RECORDS PROVIDED:
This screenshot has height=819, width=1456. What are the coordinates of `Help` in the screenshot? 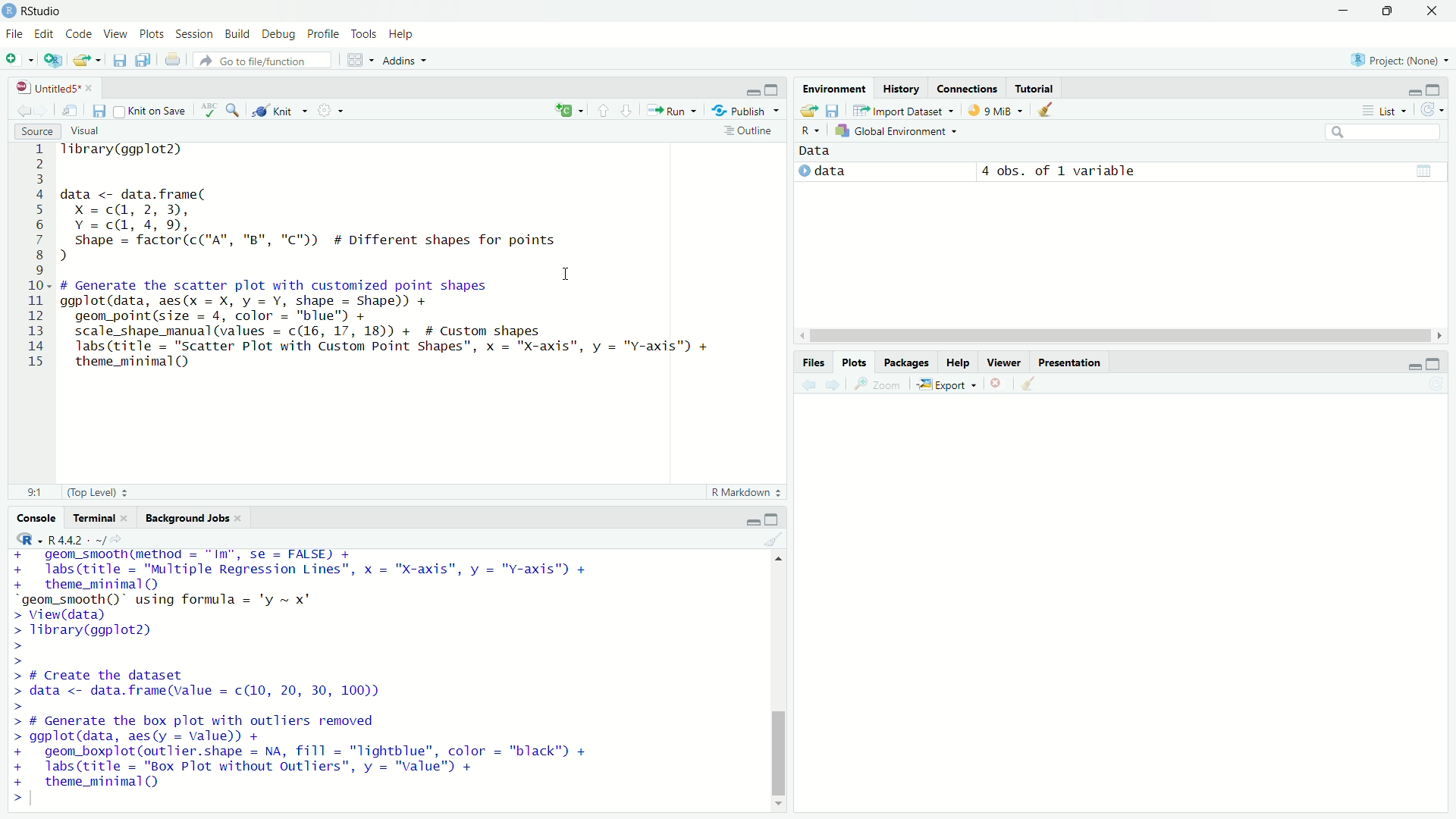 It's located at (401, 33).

--

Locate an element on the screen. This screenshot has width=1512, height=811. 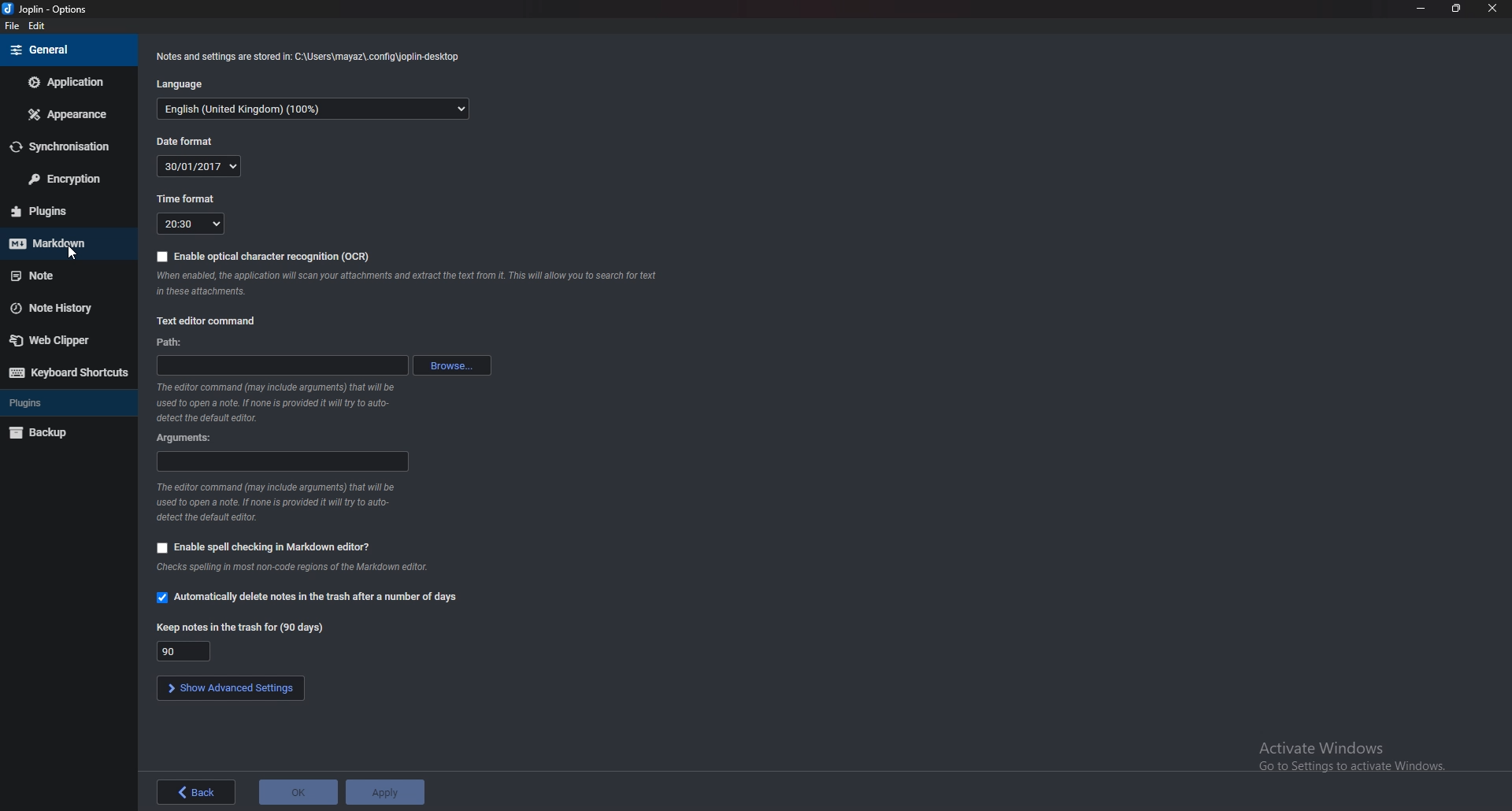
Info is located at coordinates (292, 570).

---

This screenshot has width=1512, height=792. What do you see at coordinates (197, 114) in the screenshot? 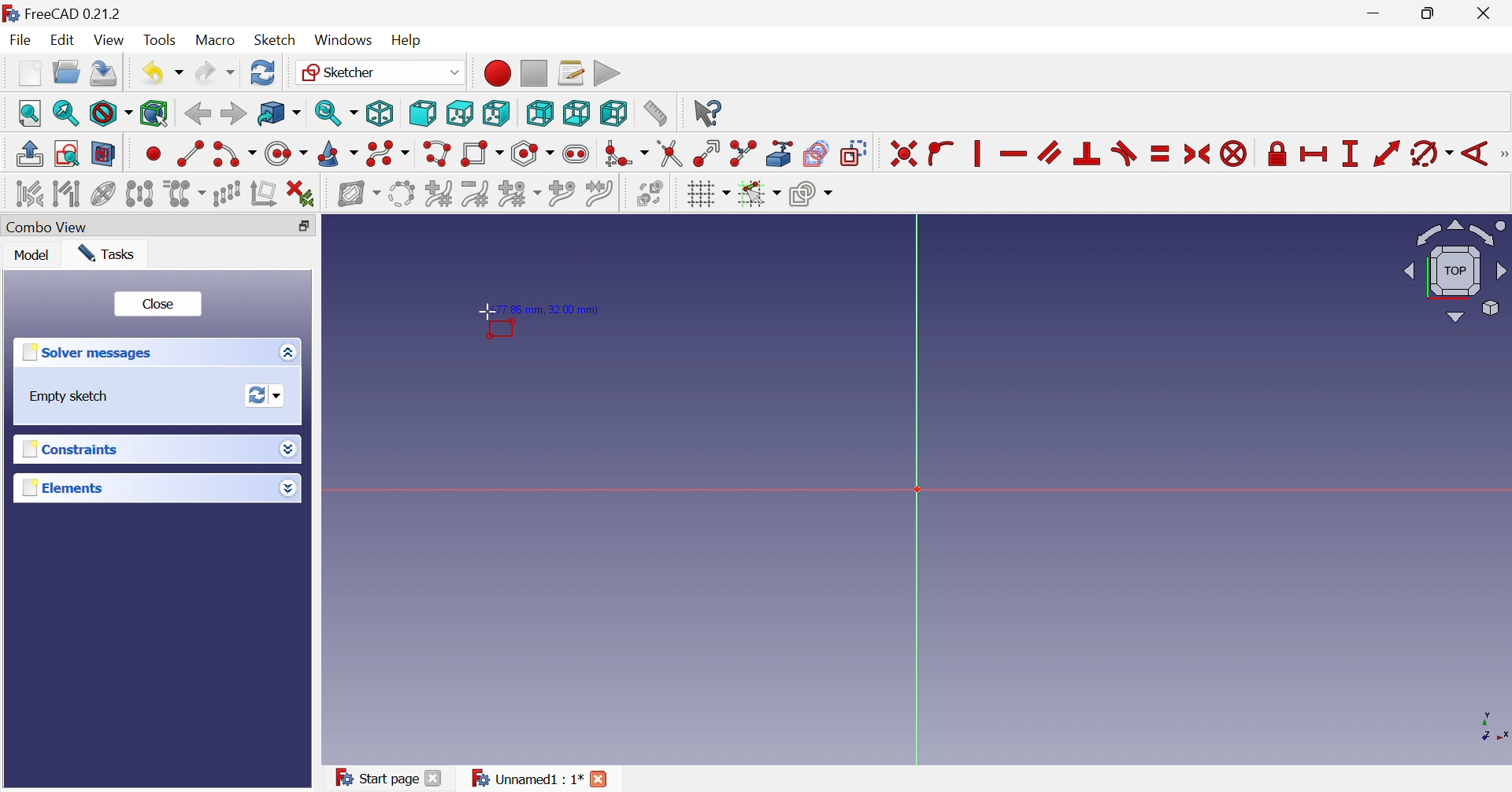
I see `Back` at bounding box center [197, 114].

EXERCISE: Quote the lines above word for word, from the line containing "Locate an element" through the line containing "Info is located at coordinates (292, 570).", both included. Leave out the pictures.

COMPLETED TASK:
Locate an element on the screen. This screenshot has width=1512, height=811. 
Info is located at coordinates (292, 570).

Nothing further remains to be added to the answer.